**PROBLEM STATEMENT:** Rewrite the lines starting with the one containing "You are a GUI" and going on through the one containing "This screenshot has width=550, height=421.", substituting "aluminum" for "steel" and leaving everything else unchanged.

**SUPPLIED DATA:**
============
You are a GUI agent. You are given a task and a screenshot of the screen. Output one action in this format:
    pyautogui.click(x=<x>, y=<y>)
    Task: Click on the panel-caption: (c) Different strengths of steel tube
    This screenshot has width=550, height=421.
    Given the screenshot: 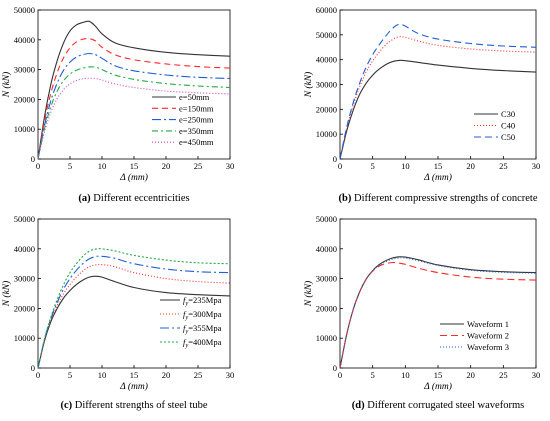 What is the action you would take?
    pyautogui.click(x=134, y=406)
============
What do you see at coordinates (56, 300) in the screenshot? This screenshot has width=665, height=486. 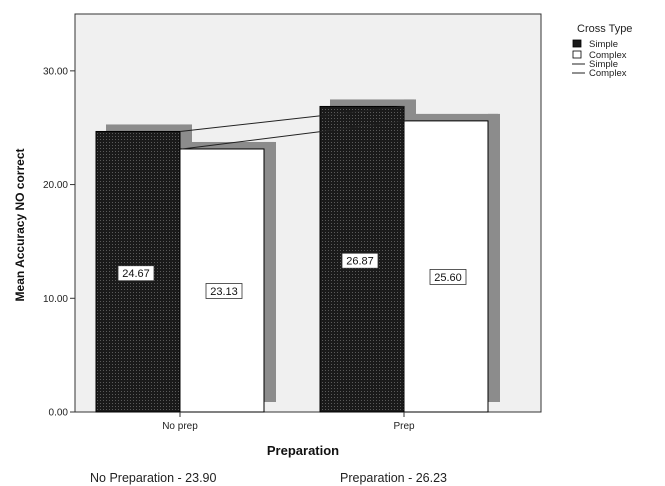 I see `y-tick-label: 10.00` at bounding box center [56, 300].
============
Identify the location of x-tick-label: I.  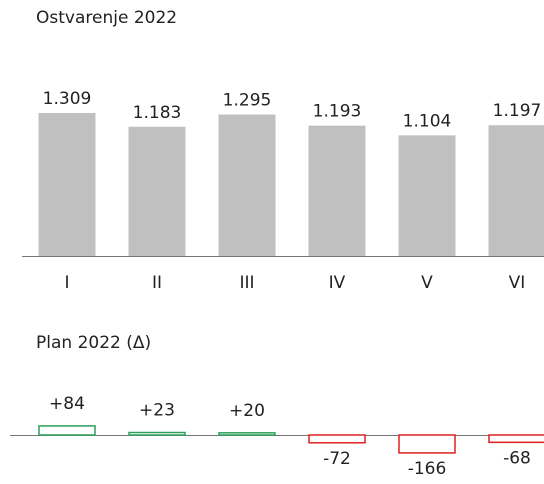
============
**RESPONSE FOR THIS EXERCISE:**
You are a GUI agent. You are given a task and a screenshot of the screen. Output one action in this format:
    pyautogui.click(x=<x>, y=<y>)
    Task: Click on the panel-caption: (c) Different strengths of aluminum tube
    This screenshot has width=550, height=421.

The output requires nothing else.